SUPPLIED INFORMATION below:

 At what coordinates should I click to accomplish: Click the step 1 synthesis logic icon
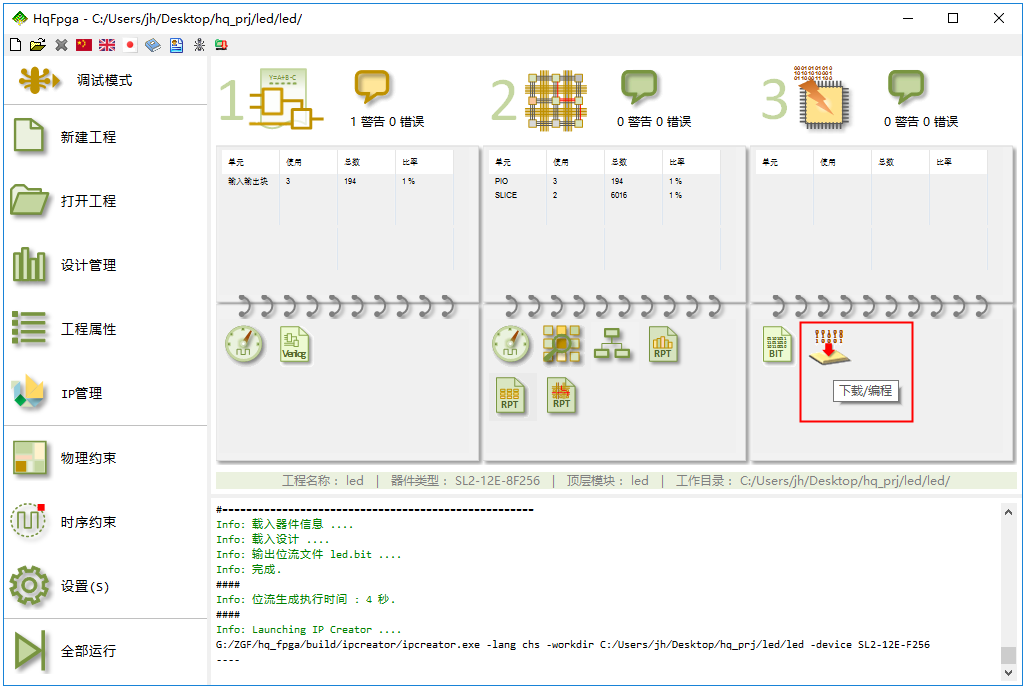click(285, 100)
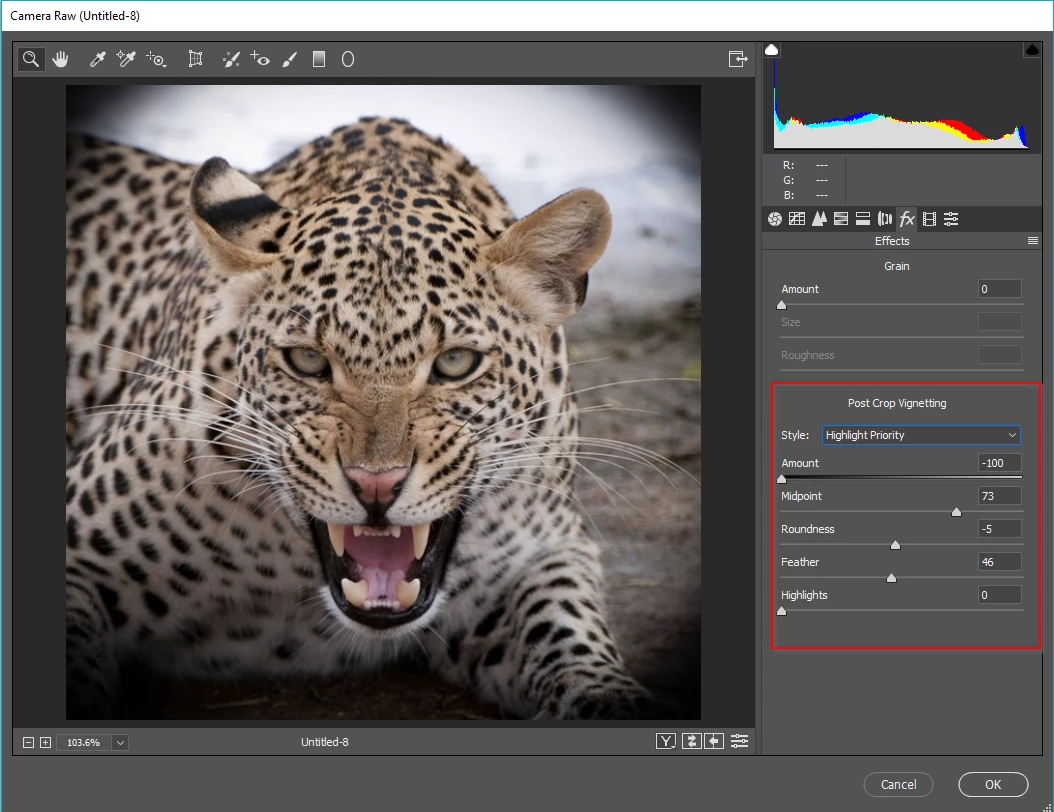Activate the Transform tool
Viewport: 1054px width, 812px height.
click(x=196, y=60)
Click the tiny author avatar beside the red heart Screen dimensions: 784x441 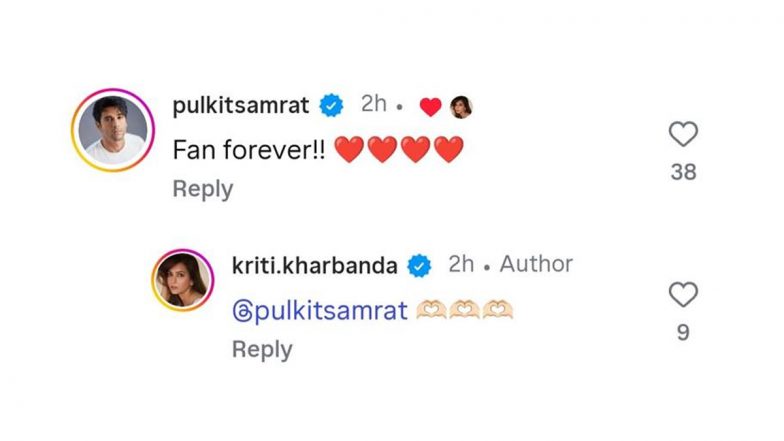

End of SUPPLIED INFORMATION.

* [WORK REQUIRED]: Skip every image and output the remaining records exactly.

* [RESULT]:
 At what coordinates should I click to accomplish: Click the step 1 synthesis logic icon
click(285, 100)
Activate the Transform tool
Viewport: 1054px width, 812px height.
click(x=196, y=60)
Click the tiny author avatar beside the red heart Screen dimensions: 784x441 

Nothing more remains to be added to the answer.